Jeremy Bullmore reveals the flaw in agency/client marriage vows
Ask Bullmore is a venerable Campaign series in which former JWT chairman and WPP director Jeremy Bullmore answers various questions from readers.
This is a fearsome job, like Dave Trott’s weekly musings, even though you don’t have to write very much. Dave needs to re-invent the world according to Trott every seven days, In Bullmore’s case (below) he needs to be wise and witty – pithily. It’s easy to come across as superficial.
This week a marketer asked him if he (the marketer) needed to like the agency people working on his account (pretty clearly he didn’t). The relationship means more to one party than the other, wrote Jeremy:
“When an agency and a client part company, the agency may wait for years before finding a replacement. The client will have 50 reputable agencies banging on their door before nightfall. What all this means, of course, is that agency people feel far more responsible than client people for maintaining relationships.
They know they constantly need to prove their worth, certainly, but they also know the importance of being liked. So agency life breeds some of the most likeable people in the world; and what they like more than anything is to be liked back by their clients.”
That’s it, of course, although the client is entitled to feel and act in this way because he’s taking the financial risk, as Bullmore also notes.
I always used to find watching clever and capable people in agencies fawning over clients – some of whom were clearly neither – rather embarrassing. But, as Bullmore says, it’s like a marriage that means more to one partner than the other. The one that fears they’ll be left on the shelf.

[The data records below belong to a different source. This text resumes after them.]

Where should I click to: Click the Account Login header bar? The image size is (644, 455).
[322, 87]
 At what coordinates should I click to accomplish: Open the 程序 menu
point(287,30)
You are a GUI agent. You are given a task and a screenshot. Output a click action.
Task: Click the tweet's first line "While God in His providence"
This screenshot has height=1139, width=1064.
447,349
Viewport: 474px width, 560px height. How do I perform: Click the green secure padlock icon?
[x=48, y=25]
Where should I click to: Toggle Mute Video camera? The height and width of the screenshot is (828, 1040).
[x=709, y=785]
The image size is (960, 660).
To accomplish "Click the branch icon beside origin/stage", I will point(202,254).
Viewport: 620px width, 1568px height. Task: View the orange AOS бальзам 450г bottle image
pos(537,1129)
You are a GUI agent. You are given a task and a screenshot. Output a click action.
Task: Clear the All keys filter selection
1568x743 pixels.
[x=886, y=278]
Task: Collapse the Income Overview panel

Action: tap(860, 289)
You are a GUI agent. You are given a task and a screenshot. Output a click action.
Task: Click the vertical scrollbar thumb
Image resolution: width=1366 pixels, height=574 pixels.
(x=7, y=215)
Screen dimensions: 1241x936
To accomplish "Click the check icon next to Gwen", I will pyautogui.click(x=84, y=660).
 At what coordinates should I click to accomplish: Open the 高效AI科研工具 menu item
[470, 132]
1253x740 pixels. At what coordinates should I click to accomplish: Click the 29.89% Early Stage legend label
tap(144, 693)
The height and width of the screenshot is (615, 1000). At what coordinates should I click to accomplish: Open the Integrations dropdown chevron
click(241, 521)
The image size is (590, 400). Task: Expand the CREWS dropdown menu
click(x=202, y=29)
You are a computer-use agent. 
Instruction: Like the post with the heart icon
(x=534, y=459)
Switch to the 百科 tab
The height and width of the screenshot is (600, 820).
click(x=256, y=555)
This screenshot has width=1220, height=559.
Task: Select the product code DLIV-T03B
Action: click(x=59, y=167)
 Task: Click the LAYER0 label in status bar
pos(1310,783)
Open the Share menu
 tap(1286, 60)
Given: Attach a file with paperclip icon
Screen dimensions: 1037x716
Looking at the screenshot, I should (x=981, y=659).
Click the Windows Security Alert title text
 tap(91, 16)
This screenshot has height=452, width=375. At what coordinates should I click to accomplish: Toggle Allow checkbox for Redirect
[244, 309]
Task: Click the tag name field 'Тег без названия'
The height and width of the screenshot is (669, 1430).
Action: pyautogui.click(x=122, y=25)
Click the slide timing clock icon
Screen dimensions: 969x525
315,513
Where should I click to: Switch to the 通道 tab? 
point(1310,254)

Unfortunately this is true. And the simple reason for this imbalance is the fact that a lot of marketers gravely underestimate the cost of changing an agency. Simple cost of on-boarding, cost from delays in implementation, from mistakes caused by a lack of category- and ‘grown brand experience’ can easily go into the millions of US dollar. Any sensible marketer of size will think twice before taking this step (which puts the relationship on a much more equal footing). A wise person once told me: “Before you change your Agency, change your Agency” – a truth which goes far beyond client-/agency relationships.